Какие есть подходы к передаче токена при скачивании файлов?

При скачивании файлов, защищённых авторизацией, токен доступа необходимо передать на сервер для проверки прав. Существует несколько распространённых подходов, каждый со своими плюсами, минусами и сценариями применения.

1. Заголовок Authorization (Наиболее рекомендуемый)

Токен передаётся в HTTP-заголовке, обычно в формате Bearer <token>. Это стандартный способ для REST API и многих клиентских библиотек (например, fetch, axios).

• Плюсы: Безопасен (токен не виден в URL, который может сохраниться в истории браузера или логах сервера). Чисто отделяет метаданные авторизации от данных запроса.
• Минусы: Не всегда применим для простых скачиваний по прямой ссылке в браузере (например, через тег <a>), так как браузер не добавляет этот заголовок автоматически.

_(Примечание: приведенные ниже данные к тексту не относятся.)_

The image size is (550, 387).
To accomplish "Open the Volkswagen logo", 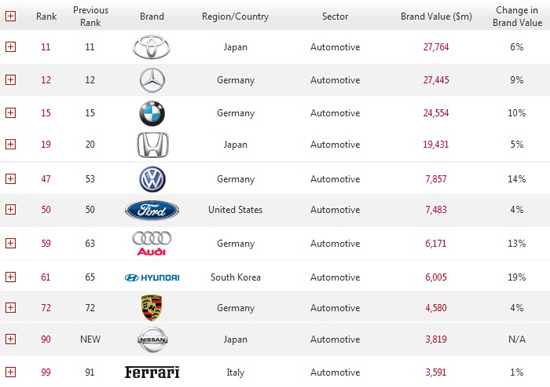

// Пример запроса с использованием fetch API
fetch('https://api.example.com/files/123', {
  headers: {
    'Authorization': 'Bearer eyJhbGciOiJ...'
  }
})
.then(response => response.blob())
.then(blob => {
  // Обработка скачанного файла
});

2. Параметр URL (Query Parameter)

Токен добавляется к URL файла в виде query-параметра, например: /download/file.pdf?token=abc123.

• Плюсы: Очень просто реализовать. Работает для любых прямых ссылок, которые можно вставить в браузер, отправить по почте или использовать в теге <a href>.
• Минусы: Менее безопасен. Токен может быть сохранён в истории браузера, логах веб-сервера, реферерах. Не рекомендуется для долгоживущих или высокоуровневых токенов.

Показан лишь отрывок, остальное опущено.